*PROBLEM DETAILS:*
Check each line of the data below for the word "computer". How many lines have it? Answer with the number alone.

Entries taken from a collection
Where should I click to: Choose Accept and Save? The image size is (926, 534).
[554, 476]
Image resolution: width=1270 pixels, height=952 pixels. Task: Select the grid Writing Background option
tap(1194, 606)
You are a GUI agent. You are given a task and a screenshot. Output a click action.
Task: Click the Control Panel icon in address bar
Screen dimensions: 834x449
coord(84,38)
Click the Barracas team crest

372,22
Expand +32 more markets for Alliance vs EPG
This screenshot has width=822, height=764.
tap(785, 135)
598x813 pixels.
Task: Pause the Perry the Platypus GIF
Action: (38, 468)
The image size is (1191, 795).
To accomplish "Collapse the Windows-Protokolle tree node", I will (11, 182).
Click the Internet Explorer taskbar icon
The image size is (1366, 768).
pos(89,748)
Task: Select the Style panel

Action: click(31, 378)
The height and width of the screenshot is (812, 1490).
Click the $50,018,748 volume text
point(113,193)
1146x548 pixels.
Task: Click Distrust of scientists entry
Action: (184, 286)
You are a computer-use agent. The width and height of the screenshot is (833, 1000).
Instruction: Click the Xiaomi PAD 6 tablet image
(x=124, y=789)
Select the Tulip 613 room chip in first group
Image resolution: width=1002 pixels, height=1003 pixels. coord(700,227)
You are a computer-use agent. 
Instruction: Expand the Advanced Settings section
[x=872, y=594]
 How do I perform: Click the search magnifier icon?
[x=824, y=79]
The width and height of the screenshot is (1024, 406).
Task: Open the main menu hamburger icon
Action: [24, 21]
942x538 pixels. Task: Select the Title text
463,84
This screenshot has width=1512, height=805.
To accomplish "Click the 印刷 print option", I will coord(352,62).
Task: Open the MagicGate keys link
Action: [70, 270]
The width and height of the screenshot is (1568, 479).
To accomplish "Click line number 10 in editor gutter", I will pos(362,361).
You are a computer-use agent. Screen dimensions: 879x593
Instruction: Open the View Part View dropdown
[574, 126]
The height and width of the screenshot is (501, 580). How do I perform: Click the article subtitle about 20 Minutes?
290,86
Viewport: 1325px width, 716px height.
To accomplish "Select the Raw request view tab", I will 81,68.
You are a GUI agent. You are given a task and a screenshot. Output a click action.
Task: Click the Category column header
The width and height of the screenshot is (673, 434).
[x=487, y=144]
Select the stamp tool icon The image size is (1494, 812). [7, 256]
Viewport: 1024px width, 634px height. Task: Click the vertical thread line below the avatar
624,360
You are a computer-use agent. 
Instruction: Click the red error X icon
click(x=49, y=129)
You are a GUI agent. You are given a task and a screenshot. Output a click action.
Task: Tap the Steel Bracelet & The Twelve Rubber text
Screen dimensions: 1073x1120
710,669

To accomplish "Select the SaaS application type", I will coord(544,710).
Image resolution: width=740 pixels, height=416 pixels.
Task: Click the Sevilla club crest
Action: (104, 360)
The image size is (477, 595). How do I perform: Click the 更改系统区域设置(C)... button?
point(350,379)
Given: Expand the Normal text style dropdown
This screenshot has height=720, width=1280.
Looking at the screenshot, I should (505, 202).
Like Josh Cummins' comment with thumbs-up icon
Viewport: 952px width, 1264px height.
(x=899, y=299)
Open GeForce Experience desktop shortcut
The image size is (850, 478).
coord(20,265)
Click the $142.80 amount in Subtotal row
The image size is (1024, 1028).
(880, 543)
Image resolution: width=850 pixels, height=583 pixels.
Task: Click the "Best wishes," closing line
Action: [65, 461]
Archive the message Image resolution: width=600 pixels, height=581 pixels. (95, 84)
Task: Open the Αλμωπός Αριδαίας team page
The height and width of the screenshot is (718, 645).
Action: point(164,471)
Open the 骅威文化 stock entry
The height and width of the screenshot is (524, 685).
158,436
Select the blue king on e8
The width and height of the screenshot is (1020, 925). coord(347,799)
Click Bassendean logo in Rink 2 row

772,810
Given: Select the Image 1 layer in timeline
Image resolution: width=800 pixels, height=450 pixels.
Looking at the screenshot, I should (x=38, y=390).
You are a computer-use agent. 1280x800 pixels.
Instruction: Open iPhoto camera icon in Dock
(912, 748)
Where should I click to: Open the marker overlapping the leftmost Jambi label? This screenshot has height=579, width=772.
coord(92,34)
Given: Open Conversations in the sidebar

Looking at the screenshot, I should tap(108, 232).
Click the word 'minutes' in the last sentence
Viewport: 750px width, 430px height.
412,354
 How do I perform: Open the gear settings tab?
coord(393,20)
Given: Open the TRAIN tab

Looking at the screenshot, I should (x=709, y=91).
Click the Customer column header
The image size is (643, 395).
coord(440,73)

*YOUR RESPONSE:*
5